Rewrite the data between the lines holding "Where should I" and "[x=389, y=487]", inclusive, replacing "template" with "layout" and keeping everything else the same. Give only those lines, and leave the pictures out.

Data to use:
_____
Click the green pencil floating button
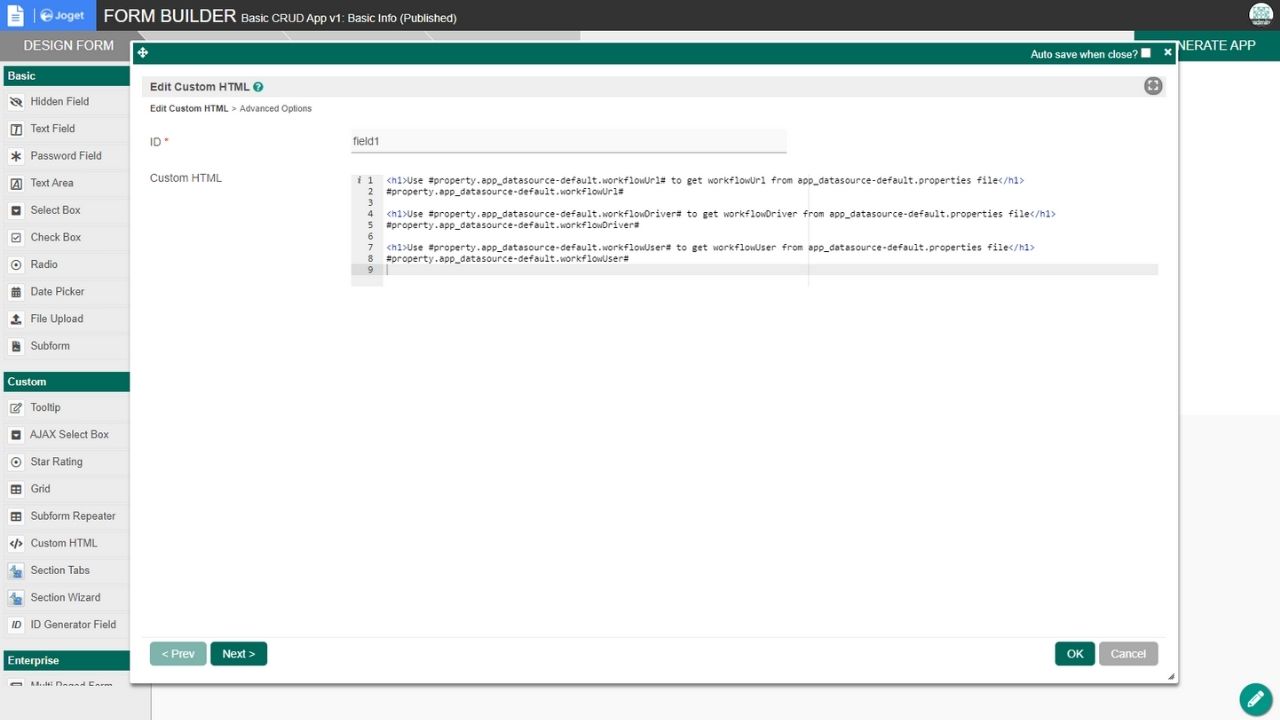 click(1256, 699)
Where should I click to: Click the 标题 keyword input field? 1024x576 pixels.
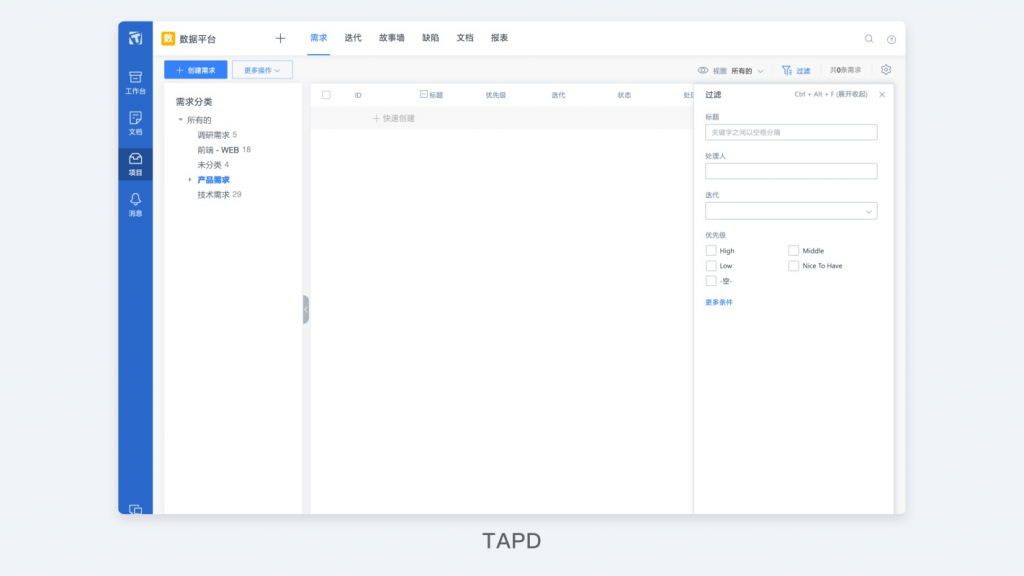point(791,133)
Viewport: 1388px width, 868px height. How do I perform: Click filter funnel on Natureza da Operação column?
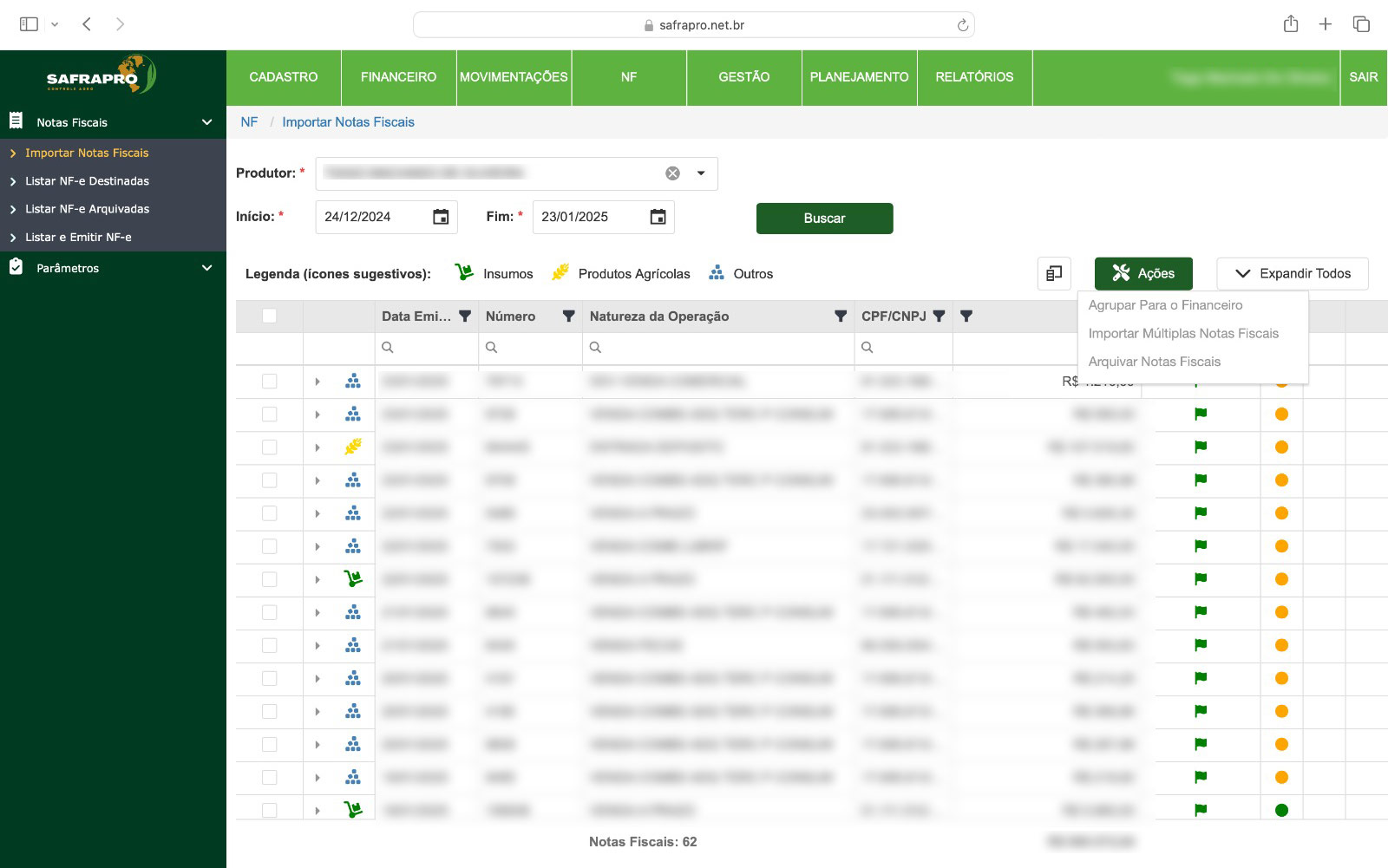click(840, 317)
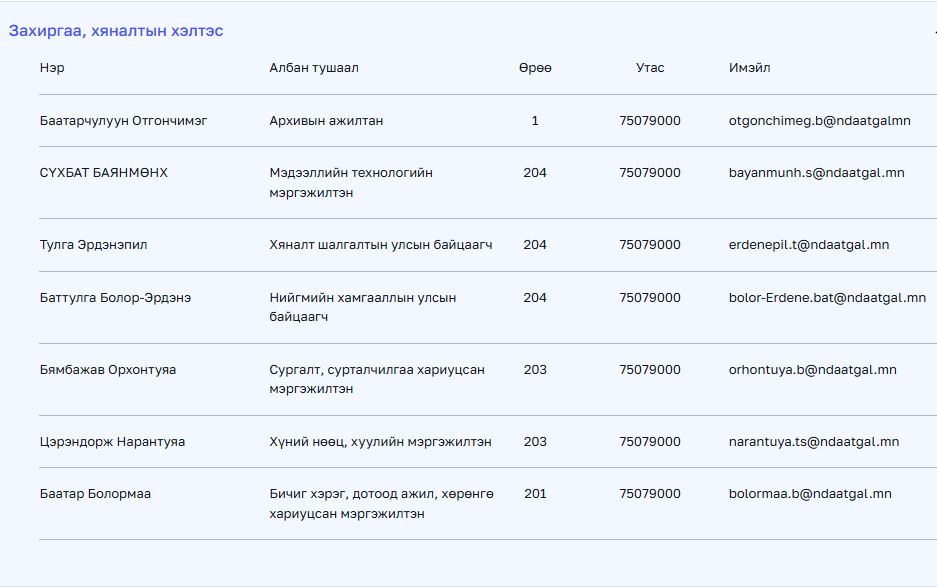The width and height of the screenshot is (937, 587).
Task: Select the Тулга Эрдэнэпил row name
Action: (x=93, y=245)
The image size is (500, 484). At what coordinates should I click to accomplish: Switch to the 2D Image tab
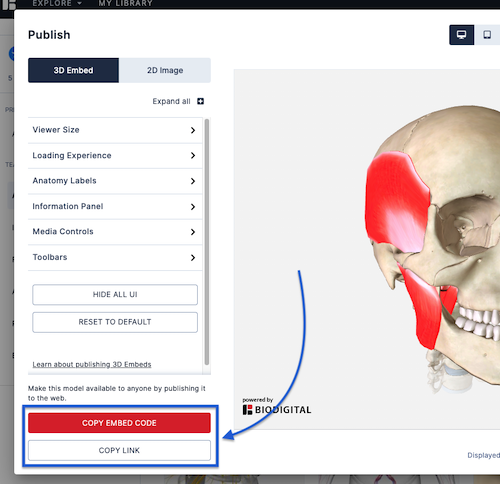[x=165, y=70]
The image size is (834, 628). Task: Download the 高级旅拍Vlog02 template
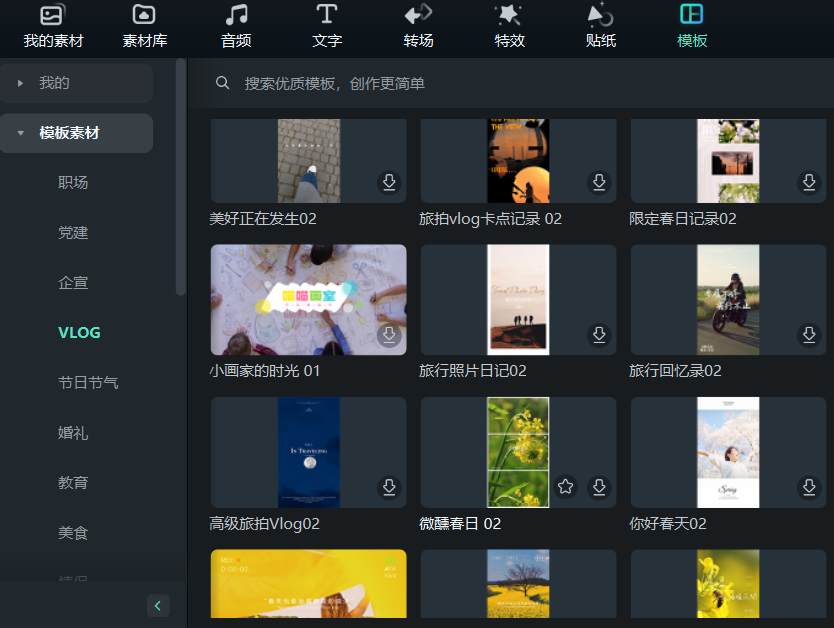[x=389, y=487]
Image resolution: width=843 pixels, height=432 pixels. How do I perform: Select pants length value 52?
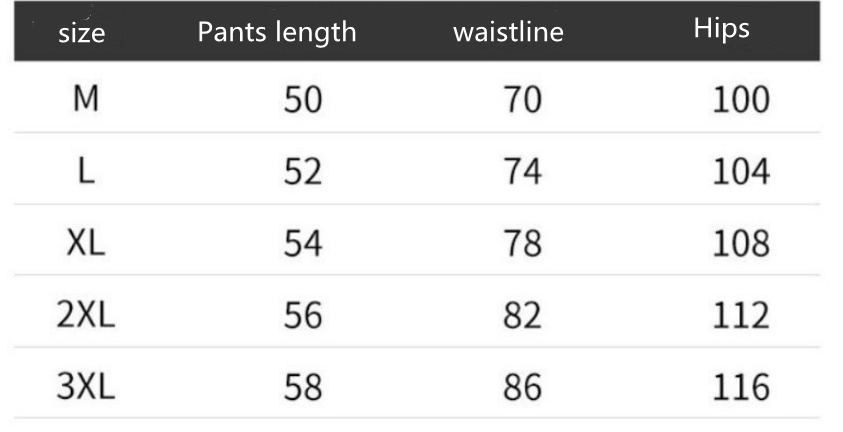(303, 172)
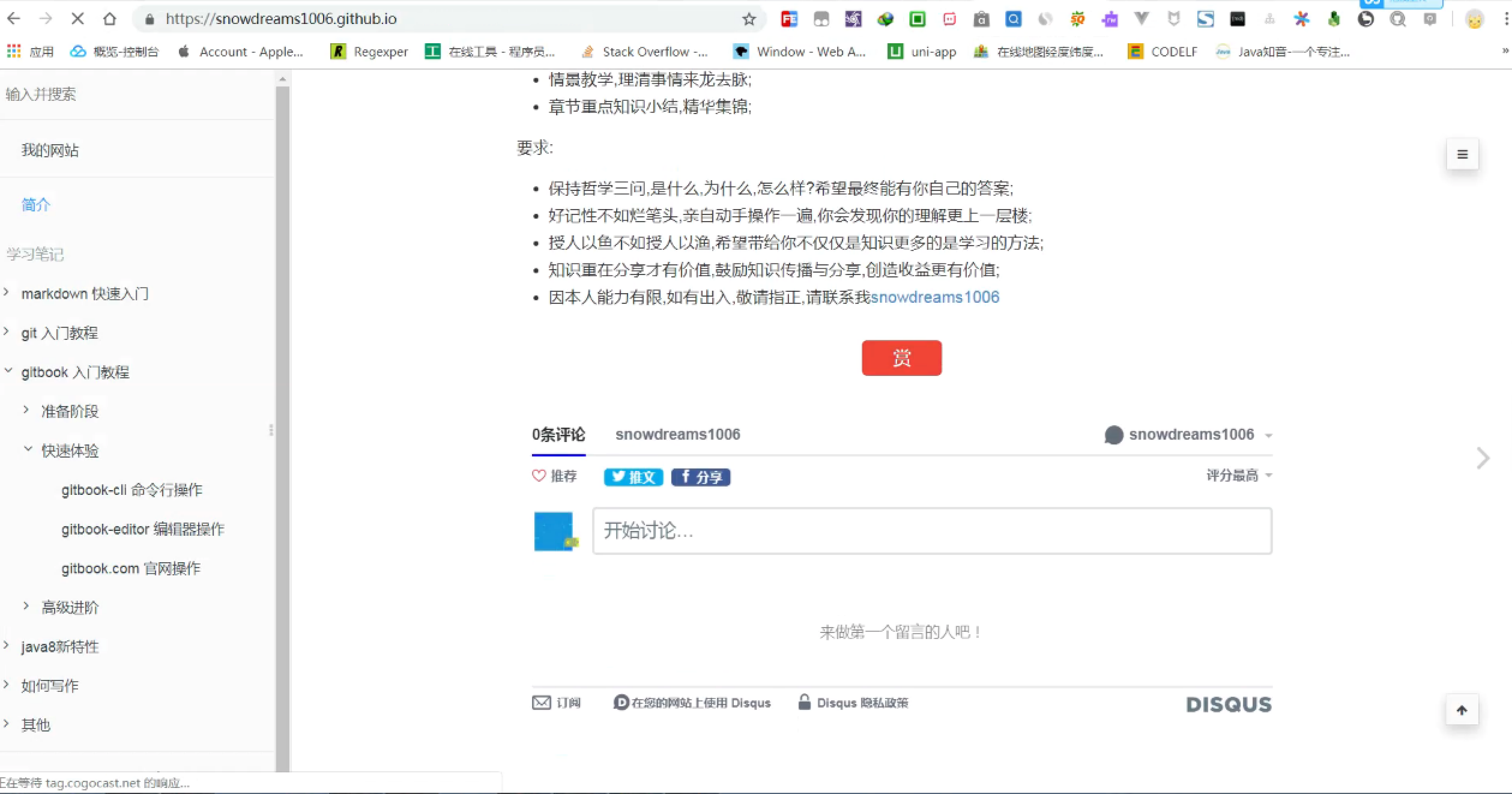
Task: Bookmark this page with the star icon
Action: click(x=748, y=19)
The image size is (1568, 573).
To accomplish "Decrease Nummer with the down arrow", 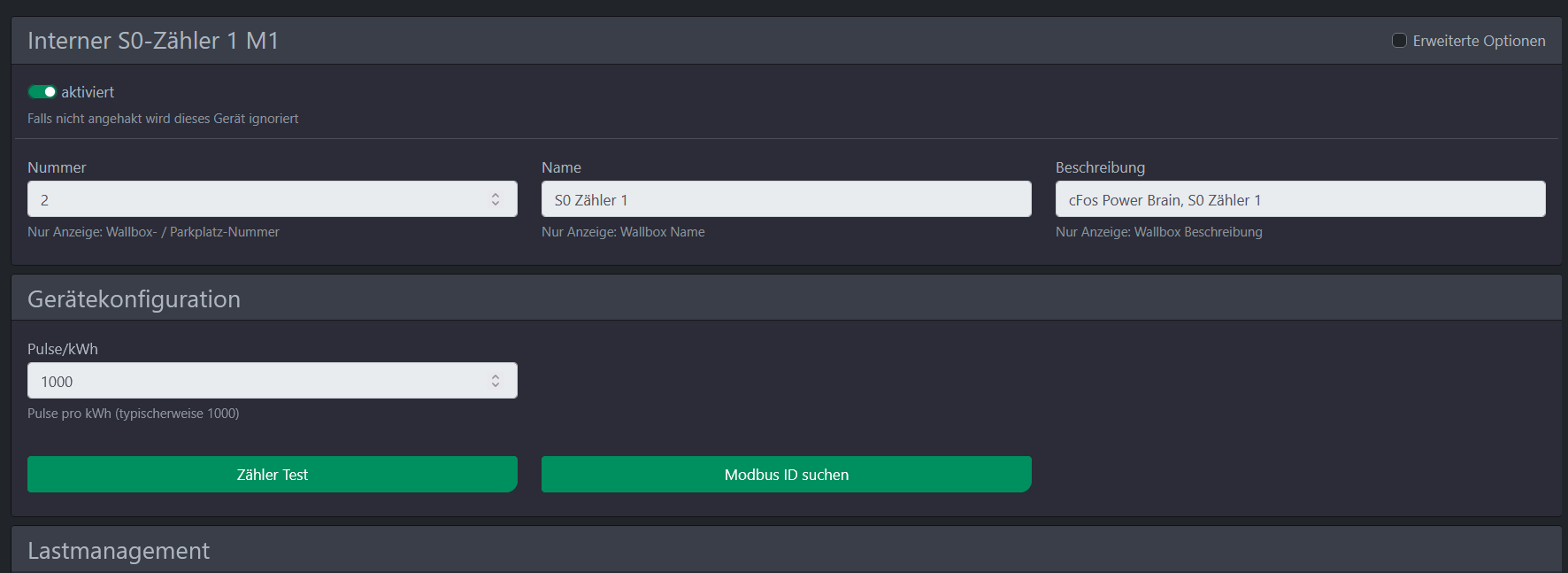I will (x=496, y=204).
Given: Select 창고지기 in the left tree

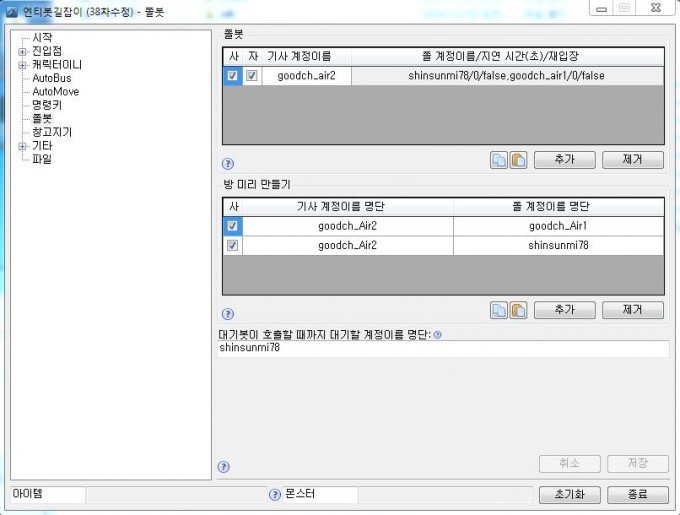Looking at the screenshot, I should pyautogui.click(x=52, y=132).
_____
Full output:
Where should I click to: Click the 标题 keyword input field? 1024x576 pixels.
point(791,133)
Viewport: 1388px width, 868px height. How do I perform: Click filter funnel on Natureza da Operação column?
click(840, 317)
The width and height of the screenshot is (937, 587).
Task: Select the Тулга Эрдэнэпил row name
Action: (x=93, y=245)
The image size is (500, 484). At what coordinates should I click to accomplish: Switch to the 2D Image tab
[x=165, y=70]
The image size is (834, 628). Task: Download the 高级旅拍Vlog02 layout
[x=389, y=487]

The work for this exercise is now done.